It also includes a command line tool, glocc, which is handy for performing such counting and pretty (brief or extensive) printing of the results.

glocc is an aggressively parallel solution to an embarrassingly parallel problem. The count of every file and every subdirectory is assigned to a separate goroutine. All spawned goroutines are properly synchronized and their independent results are merged later, on a higher level (level = on a per-subdirectory basis).

It was originally written for use with personal projects and small codebases, and also to get in touch with the Go programming language. Performance-wise, it can be further improved (and hopefully will be, when I have more time).

Contents

Command line tool

Simply run it with any number of files or directories as command line arguments:

$ glocc ~/foo src/bar

By default, only a summary of all counted lines is printed to the standard output. To print the results extensively in a tree-like format, it can be executed with the -a flag:

$ glocc -a baz.go ~/src/foo

The results can be printed in YAML (default) or JSON format, using the -o flag:

$ glocc -o json ~/bar

Running it with the -h flag shows all options available.

Installation

For both the package and the command line tool to be installed, assuming Go is properly installed, it should be as easy as:

$ go get -u github.com/ckatsak/glocc/...

Platforms

Until now, it has been tested only under go version go1.9.1 linux/amd64.

Supported Languages

  • Ada
  • Assembly
  • AWK
  • C
  • C++
  • C#
  • D (not the ddoc comments)
  • Delphi
  • Dockerfile
  • Eiffel
  • Elixir
  • Erlang
  • Go
  • Haskell
  • HTML
  • Java
  • Javascript
  • JSON
  • Kotlin
  • Lisp
  • Makefile
  • Matlab
  • OCaml
  • Perl (not __END__ comments)
  • PHP
  • PowerShell
  • Python
  • R
  • Ruby (not __END__ comments)
  • Rust
  • Scala
  • Scheme
  • shell scripts
  • SQL
  • Standard ML
  • TeX
  • Tcl
  • YAML

Using the glocc package

For use as a package, glocc exports func CountLoc(root string) DirResult, which, given a root directory, returns a struct of type DirResult, a custom (recursive) type that contains the results of counting all lines of code under this root directory.

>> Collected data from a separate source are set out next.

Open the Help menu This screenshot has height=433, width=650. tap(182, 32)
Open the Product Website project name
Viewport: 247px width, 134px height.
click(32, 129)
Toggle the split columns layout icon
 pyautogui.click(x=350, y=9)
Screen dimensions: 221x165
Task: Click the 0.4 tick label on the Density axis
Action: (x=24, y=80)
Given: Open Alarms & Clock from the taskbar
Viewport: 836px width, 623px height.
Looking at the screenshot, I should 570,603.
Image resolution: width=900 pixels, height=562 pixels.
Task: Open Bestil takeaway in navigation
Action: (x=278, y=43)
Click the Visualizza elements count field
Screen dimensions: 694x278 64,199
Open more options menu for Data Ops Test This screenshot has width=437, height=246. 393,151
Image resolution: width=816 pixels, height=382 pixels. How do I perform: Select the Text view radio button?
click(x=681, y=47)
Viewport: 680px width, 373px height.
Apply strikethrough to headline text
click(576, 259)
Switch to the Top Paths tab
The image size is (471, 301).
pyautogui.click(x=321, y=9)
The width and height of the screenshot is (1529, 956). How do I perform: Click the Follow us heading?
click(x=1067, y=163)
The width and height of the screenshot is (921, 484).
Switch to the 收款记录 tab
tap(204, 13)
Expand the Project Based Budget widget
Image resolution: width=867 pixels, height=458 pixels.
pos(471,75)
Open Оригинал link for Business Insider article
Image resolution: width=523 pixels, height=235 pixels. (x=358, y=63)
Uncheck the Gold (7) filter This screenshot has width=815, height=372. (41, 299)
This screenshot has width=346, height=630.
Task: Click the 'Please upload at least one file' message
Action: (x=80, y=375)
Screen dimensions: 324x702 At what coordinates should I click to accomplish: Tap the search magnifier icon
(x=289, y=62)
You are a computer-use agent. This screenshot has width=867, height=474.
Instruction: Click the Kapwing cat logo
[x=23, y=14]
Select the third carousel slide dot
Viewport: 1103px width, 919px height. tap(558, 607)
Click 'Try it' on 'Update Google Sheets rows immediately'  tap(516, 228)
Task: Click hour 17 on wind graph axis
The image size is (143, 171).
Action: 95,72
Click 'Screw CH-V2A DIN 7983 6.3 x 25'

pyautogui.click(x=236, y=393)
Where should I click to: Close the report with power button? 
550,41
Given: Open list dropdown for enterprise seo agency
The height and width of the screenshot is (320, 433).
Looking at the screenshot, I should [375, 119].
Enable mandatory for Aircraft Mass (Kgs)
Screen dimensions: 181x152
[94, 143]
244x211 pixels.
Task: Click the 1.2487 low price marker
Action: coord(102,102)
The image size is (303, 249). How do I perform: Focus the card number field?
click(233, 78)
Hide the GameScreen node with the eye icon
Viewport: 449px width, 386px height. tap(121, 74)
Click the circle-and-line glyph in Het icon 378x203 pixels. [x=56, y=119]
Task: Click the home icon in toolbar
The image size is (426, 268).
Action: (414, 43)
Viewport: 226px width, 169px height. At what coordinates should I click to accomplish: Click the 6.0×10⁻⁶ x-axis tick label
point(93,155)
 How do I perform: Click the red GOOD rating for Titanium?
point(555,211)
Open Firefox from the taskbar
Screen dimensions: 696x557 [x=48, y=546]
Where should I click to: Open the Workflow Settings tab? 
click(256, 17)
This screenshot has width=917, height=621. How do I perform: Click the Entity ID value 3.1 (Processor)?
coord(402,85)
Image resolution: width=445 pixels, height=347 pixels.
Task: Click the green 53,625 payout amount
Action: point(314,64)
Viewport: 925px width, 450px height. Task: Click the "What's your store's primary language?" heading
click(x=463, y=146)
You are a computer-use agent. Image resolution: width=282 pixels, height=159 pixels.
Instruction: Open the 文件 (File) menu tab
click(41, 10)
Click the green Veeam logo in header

It also exports EnableLogging() and DisableLogging() functions, to enable and disable verbose logging to standard error, respectively, using a package-level logger. Note that verbose logging includes details about every line of every file visited, which might be quite ...verbose, and not that useful.

Known Issue

For now, really huge source trees, like the Linux kernel source tree, might rarely cause glocc to crash, due the big number of blocked OS threads trying to handle the huge number of goroutines spawned. To be more precise, the exact problem is reported as:

$ glocc ./linux
runtime: program exceeds 10000-thread limit
fatal error: thread exhaustion

It cannot occur in small and medium-sized codebases, and it's also unlikely to occur in bigger ones too. Just be warned. I plan to hack around this problem once I have the time; maybe using some kind of pool or something, or by spawning the goroutines in some clever way. As long as this note is here though, the bug is probably still around. Theoretically, a quick and dirty solution would be to increase the number of operating system threads that a Go program can use, using the SetMaxThreads() function in package runtime/debug; the default value is set to 10000 threads. However, mind that (quoted from the official documentation):

SetMaxThreads is useful mainly for limiting the damage done by programs that create an unbounded number of threads. The idea is to take down the program before it takes down the operating system.